Se voulant rassurants vis-à-vis des grandes puissances et des investisseurs étrangers, ses dirigeants ont d'ores et déjà annoncé qu'ils étaient prêts à former une coalition avec les deux formations laïques arrivées derrière lui, le mouvement Ettakatol et le Congrès pour la République.

Dix mois après la chute de la dictature de Ben Ali, le 14 janvier, il s'agissait des premières élections libres depuis trente ans. Et beaucoup, parmi les 7 millions d'électeurs qui étaient appelés à élire les 217 membres de la future Assemblée constituante, ont voulu utiliser ce nouveau droit.

Plusieurs facteurs expliquent sans doute le succès du parti Ennahda. Contrairement à une multitude de formations et de partis récemment créés, dont les listes n'étaient parfois présentes que dans une seule circonscription, il était un des rares partis à avoir un passé d'opposant à la dictature et à avoir une implantation nationale. Quant à son positionnement sur le terrain de la religion, il lui conférait un caractère populaire. Il était également le seul à disposer de moyens financiers et d'un véritable réseau de militants pour relayer sa propagande dans la population, mais aussi pour pallier les carences de l'État en matière d'assistance aux plus démunis. Quant aux autres partis, y compris ceux qui se disaient de gauche, ils se gardaient bien de développer un programme de défense des intérêts de la population pauvre.

Or, dix mois après le départ de Ben Ali, la situation sociale n'a pas changé en Tunisie. À commencer par le chômage, qui continue même à s'amplifier, notamment dans les régions les plus pauvres du sud et de l'ouest du pays qui ont été au départ de la révolte contre Ben Ali. Comme le disait un jeune pour justifier son refus d'aller voter « Ce n'est pas ça qui nous donnera du boulot. »

Le décalage est flagrant entre ces attentes de la population et le processus électoral, qui va maintenant permettre la mise en place d'une Assemblée constituante et qui promet la « démocratie » au peuple tunisien. Quelle que soit la forme que prendra celle-ci, il est d'ores et déjà évident qu'elle offrira peut-être des postes à tout un milieu politique, en partie rénové, mais aucune solution aux problèmes pressants des couches populaires.

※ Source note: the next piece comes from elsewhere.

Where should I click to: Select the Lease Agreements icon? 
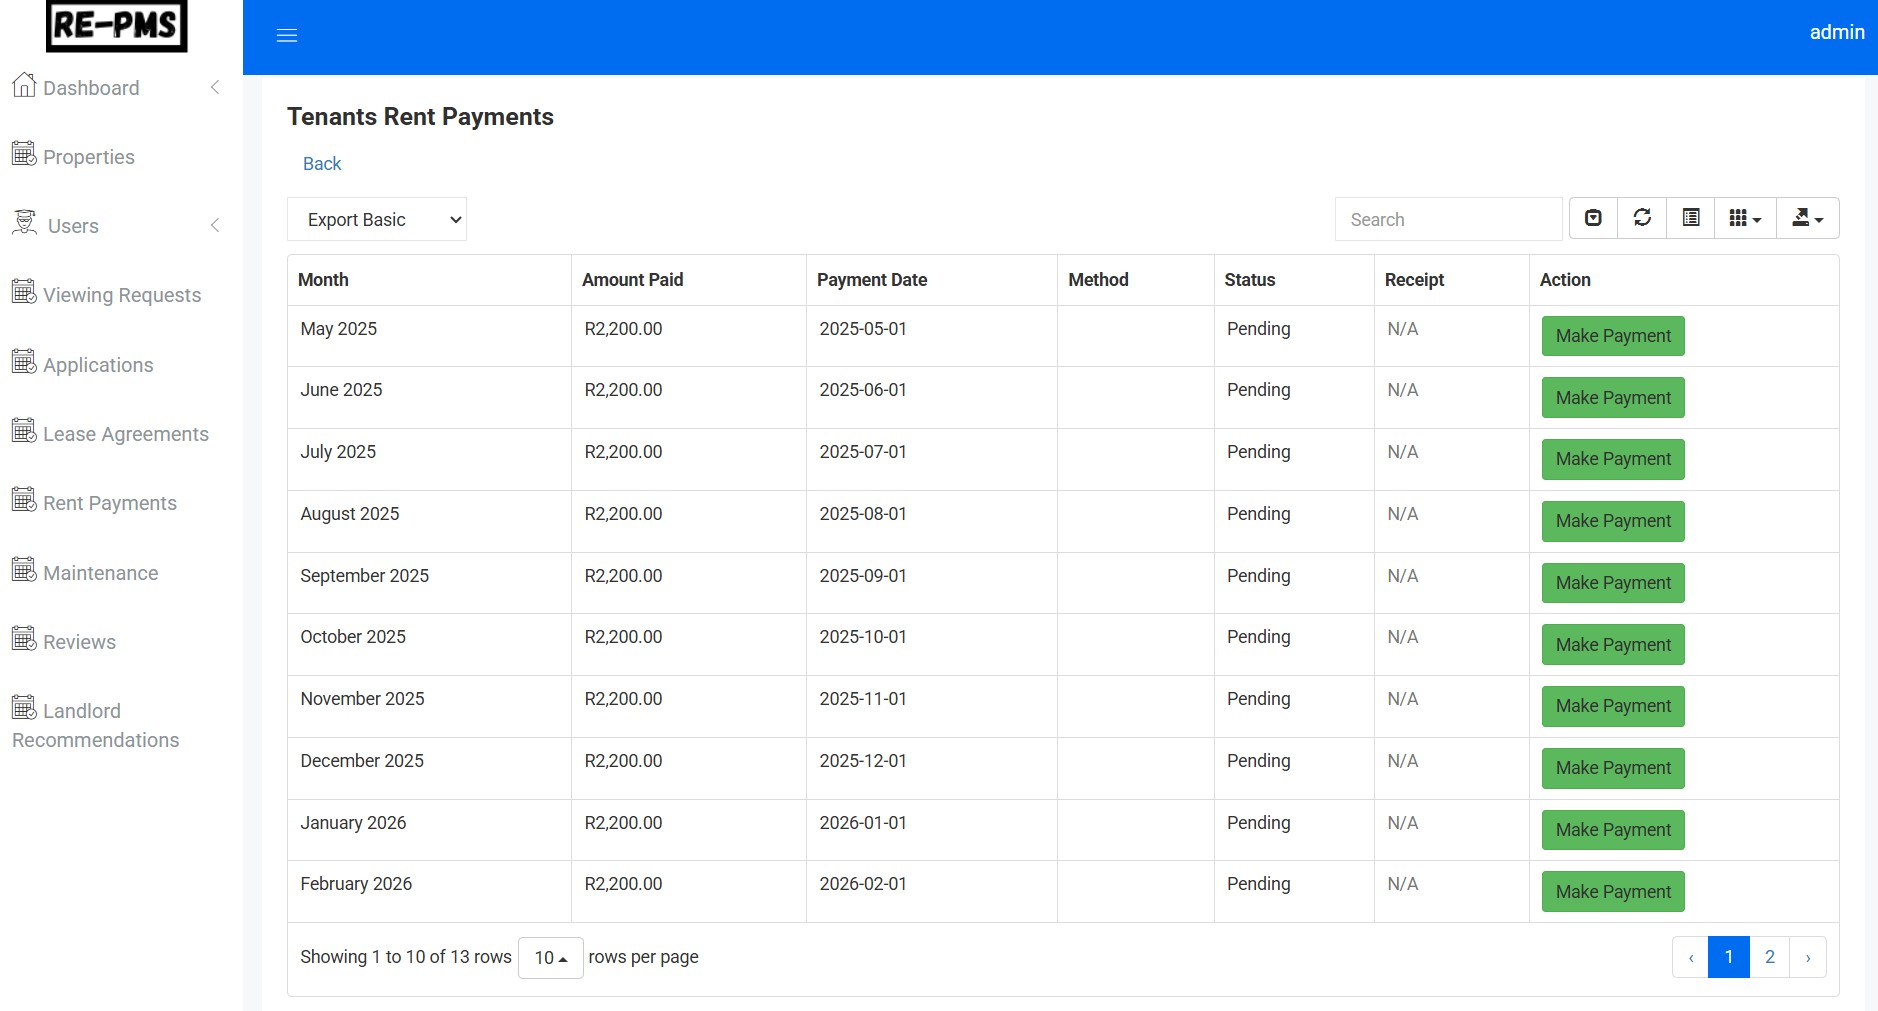(22, 431)
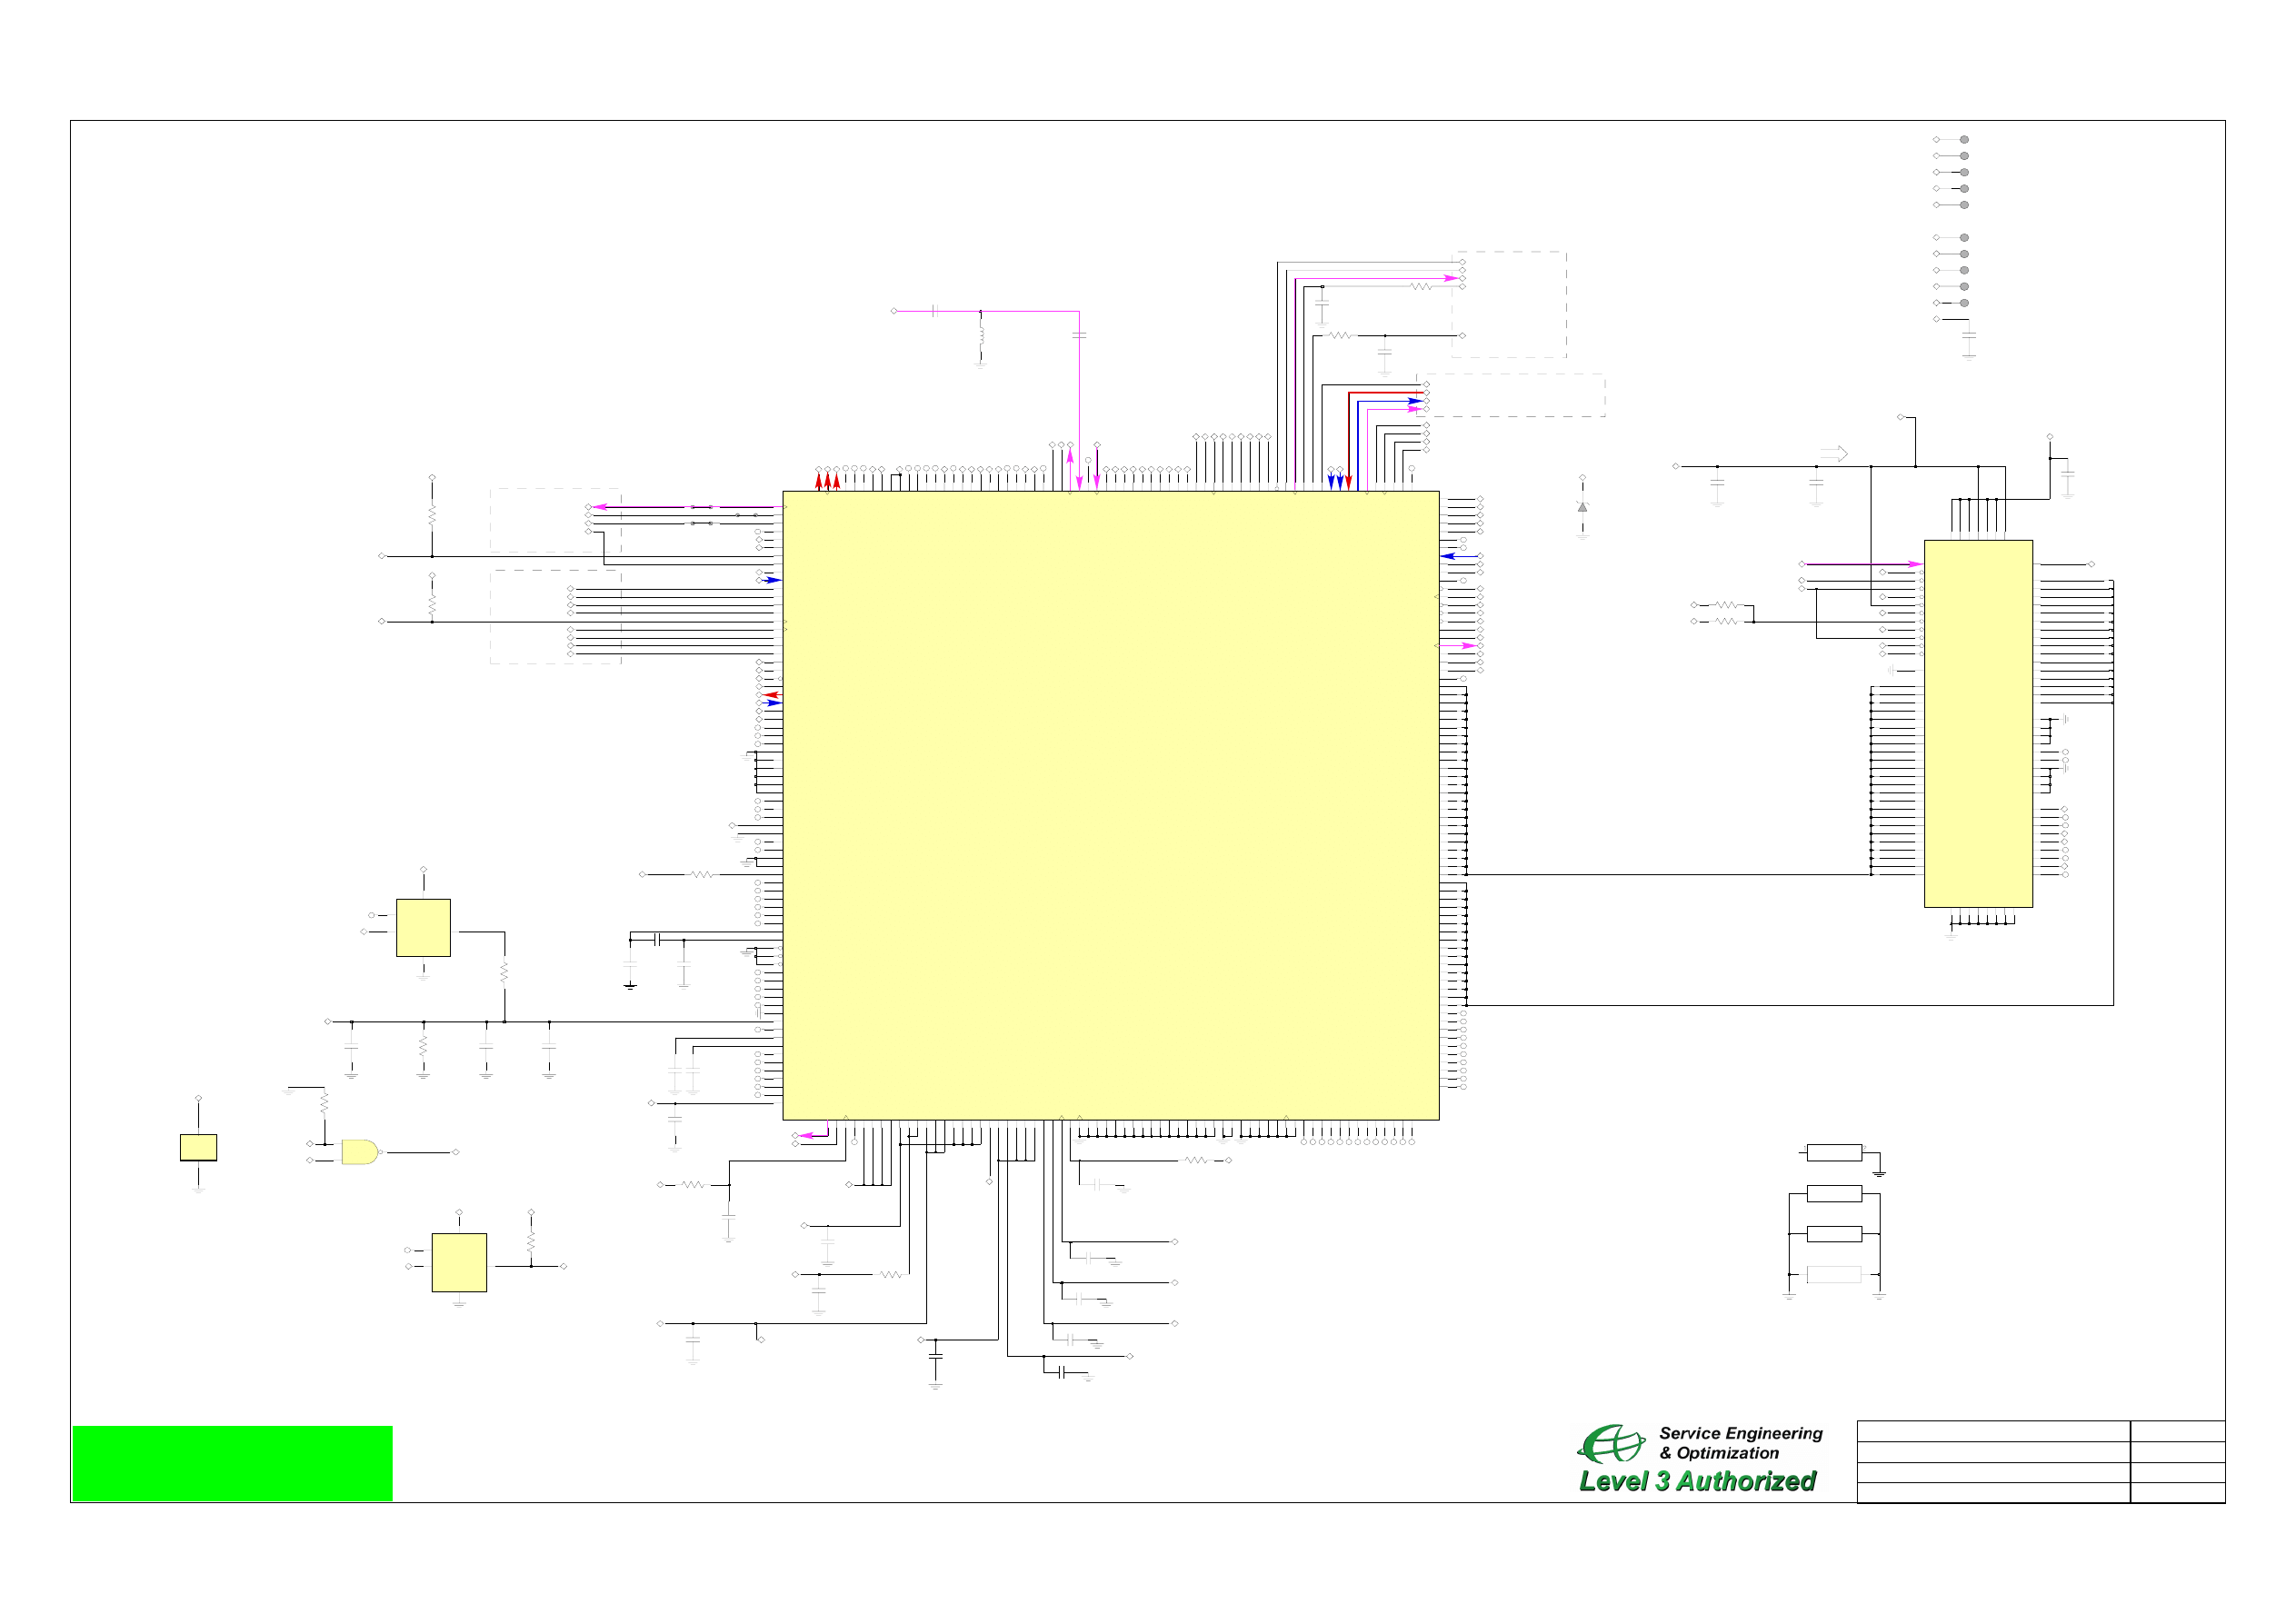Select the tall yellow IC on the right

coord(1977,723)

Depuis des mois, un peu partout dans le pays, les grèves et les manifestations de la population, déçue dans ses attentes d'une amélioration concrète de ses conditions de vie, n'ont pas cessé. Les travailleurs, la population pauvre mettent en avant leurs revendications avec les moyens à leur disposition. Trouveront-ils au cours de ces luttes les militants, les organisations qui sauront les formuler, les unifier, leur donner une perspective politique ? C'est peut-être l'enjeu de la période qui vient, mais ce n'est pas de l'Assemblée constituante qu'il faut attendre une réponse.